DOCUMENT EXTRACT:
MegEngine / MegDiffusion

MegEngine implementation of Diffusion Models.
Apache License 2.0
16 stars 0 forks source link

eps for GroupNorm #5

Closed Asthestarsfalll closed 2 years ago

Asthestarsfalll commented 2 years ago

Great work! The paramter 'eps' in group norm will be initialized to 1e-5 by default. However, the group norm in TensorFlow has a little diference, which is initialized with 1e-6. Maybe it doesn't have any influence on training results, but can you just modify this(for all GroupNorm in code) for aligning? Because I want to convert the trained model from torch or tf to megengine, the less the error is, the better it is.

ChaiByte commented 2 years ago

Thanks for your watching! The DDPM model was based on some Pytorch code implementation at first and I'm glad to hear that you are willing to convert original pre-trained model to MegEngine. Here are some information might be helpful:

In my opinion, converting scripts are also important for users to understand how converted pre-trained models come from. So I sugguest you upload them into this repo, which could encourage more users join us.

Btw, I'm not sure yet how to develop this library in the future, I hope it will help more people understand the implementation of diffusion models. (OpenAI's improved/guided codebase is great, but lack of readability.)

DATA SHOWN:
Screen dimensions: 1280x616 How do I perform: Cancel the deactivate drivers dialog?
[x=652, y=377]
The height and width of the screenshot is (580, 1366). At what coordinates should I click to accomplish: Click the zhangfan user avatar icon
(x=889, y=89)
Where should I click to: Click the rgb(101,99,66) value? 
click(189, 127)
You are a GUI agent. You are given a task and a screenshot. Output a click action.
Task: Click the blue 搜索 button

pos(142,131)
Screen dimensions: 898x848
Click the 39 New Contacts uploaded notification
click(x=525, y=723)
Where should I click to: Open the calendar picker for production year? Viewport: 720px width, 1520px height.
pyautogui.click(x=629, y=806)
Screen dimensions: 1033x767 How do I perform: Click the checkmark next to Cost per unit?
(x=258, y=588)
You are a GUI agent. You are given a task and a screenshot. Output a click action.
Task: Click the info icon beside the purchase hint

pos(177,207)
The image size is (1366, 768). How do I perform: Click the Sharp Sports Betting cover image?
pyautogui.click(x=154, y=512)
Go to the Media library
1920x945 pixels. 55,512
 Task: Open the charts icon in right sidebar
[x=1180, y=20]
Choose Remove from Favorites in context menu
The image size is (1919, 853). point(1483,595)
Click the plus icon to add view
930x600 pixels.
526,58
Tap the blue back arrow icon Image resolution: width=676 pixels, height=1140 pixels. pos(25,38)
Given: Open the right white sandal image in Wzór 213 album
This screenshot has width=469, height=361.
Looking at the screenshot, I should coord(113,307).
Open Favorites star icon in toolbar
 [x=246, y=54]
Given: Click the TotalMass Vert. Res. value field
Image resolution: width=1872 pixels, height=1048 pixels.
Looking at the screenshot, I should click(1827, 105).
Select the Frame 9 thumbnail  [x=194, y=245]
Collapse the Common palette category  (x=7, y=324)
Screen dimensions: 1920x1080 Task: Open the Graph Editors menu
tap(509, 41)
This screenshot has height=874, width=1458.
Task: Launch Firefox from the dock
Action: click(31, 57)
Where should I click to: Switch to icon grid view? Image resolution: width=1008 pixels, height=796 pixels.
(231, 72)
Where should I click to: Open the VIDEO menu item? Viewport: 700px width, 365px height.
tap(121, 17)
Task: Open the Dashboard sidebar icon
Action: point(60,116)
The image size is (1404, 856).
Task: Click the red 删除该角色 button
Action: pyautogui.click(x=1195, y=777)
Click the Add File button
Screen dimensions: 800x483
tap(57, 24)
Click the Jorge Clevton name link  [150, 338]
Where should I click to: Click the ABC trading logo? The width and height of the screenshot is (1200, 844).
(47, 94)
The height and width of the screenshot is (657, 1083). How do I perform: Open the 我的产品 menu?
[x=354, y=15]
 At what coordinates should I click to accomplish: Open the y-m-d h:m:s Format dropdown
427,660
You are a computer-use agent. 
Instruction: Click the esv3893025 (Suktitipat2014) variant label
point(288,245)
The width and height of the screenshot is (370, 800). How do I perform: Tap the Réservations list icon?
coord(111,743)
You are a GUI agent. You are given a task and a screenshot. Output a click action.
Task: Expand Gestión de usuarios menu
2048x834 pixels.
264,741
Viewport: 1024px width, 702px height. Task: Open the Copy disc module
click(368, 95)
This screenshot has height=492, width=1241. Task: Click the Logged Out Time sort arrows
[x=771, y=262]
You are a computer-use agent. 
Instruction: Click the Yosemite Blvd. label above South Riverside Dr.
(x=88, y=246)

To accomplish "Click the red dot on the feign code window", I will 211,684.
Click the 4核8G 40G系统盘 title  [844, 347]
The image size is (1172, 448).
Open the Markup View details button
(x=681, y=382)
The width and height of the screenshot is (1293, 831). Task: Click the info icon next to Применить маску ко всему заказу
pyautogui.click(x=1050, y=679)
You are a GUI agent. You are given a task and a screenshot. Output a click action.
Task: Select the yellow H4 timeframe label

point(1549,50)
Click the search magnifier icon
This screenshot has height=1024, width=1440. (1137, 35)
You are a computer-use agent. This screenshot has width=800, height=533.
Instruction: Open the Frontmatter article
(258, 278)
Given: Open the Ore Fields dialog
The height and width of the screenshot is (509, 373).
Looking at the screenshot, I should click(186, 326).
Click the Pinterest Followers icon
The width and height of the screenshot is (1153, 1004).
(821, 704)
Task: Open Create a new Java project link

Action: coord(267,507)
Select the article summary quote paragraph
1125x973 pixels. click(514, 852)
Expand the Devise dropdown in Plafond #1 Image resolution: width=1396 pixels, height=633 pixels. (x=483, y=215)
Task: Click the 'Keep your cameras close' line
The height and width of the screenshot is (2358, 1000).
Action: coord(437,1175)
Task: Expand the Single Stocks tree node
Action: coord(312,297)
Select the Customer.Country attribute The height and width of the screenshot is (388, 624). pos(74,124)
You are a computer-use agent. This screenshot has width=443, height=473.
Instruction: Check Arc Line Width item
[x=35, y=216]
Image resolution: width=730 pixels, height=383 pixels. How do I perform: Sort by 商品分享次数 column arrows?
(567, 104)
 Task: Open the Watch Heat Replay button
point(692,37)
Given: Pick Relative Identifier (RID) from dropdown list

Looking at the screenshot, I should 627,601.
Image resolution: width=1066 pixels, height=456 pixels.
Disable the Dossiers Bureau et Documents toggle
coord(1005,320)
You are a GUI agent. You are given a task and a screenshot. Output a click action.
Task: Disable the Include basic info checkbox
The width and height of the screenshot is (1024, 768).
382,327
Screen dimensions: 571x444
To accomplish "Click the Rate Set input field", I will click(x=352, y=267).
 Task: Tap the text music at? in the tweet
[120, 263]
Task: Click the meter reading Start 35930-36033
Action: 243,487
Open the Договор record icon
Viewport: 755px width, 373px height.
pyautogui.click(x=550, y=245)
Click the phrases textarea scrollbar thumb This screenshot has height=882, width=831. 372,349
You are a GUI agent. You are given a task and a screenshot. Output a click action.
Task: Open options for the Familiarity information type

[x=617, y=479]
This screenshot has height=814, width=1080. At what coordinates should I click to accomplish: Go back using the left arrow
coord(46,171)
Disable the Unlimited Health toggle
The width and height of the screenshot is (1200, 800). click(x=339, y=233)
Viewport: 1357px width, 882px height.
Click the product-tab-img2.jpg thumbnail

ACTIVITY 1: In the MegDiffusion issue thread, translate this sentence into Spanish: "The DDPM model was based on some Pytorch code implementation at first and I'm glad to hear that you are willing to convert original pre-trained model to MegEngine."
ACTIVITY 2: Write the next part of the MegDiffusion issue thread, picking up after its final comment.
Nothing in the records is needed here.

OUTPUT 1: El modelo DDPM se basó al principio en una implementación de código de Pytorch, y me alegra saber que estás dispuesto a convertir el modelo preentrenado original a MegEngine.

OUTPUT 2:
ChaiByte commented 2 years ago

During developing this repo, I write some notes in Chinese for myself to understand more about diffusion models. Here is a post: https://meg.chai.ac.cn/ddpm-megengine/ Welcome to read it and give me some advice.

Asthestarsfalll commented 2 years ago

I'm willing to upload my convert codes, but it doesn't work well after converting. The error between megengine and pytorch implementation are high with the same input. Because of the padding of convolution in Downsample are different, which in pytorch implementation it uses asymmetric padding. Atfter I modified the megengine implmetation, the result:

class DownSample(M.Module):
    """"A downsampling layer with an optional convolution.

    Args:
        in_ch: channels in the inputs and outputs.
        use_conv: if ``True``, apply convolution to do downsampling; otherwise use pooling.
    """""

    def __init__(self, in_ch, with_conv=True):
        super().__init__()
        self.with_conv = with_conv
        if with_conv:
            self.main = M.Conv2d(in_ch, in_ch, 3, stride=2)
        else:
            self.main = M.AvgPool2d(2, stride=2)

    def _initialize(self):
        for module in self.modules():
            if isinstance(module, M.Conv2d):
                init.xavier_uniform_(module.weight)
                init.zeros_(module.bias)

    def forward(self, x, temb):  # add unused temb param here just for convince
        if self.with_conv:
            x = F.nn.pad(x, [*[(0, 0)
                         for i in range(x.ndim - 2)], (0, 1), (0, 1)])
        return self.main(x)

image

Btw, I'm also a beginner in ddpm, your blog helps me a lot!

ChaiByte commented 2 years ago

Got it. I'm not available at the moment and I will check the padding mode and #6 after day off.

ChaiByte commented 2 years ago

The initial eps value has been updated and I will close this issue now to keep tracking the same thing in one issue.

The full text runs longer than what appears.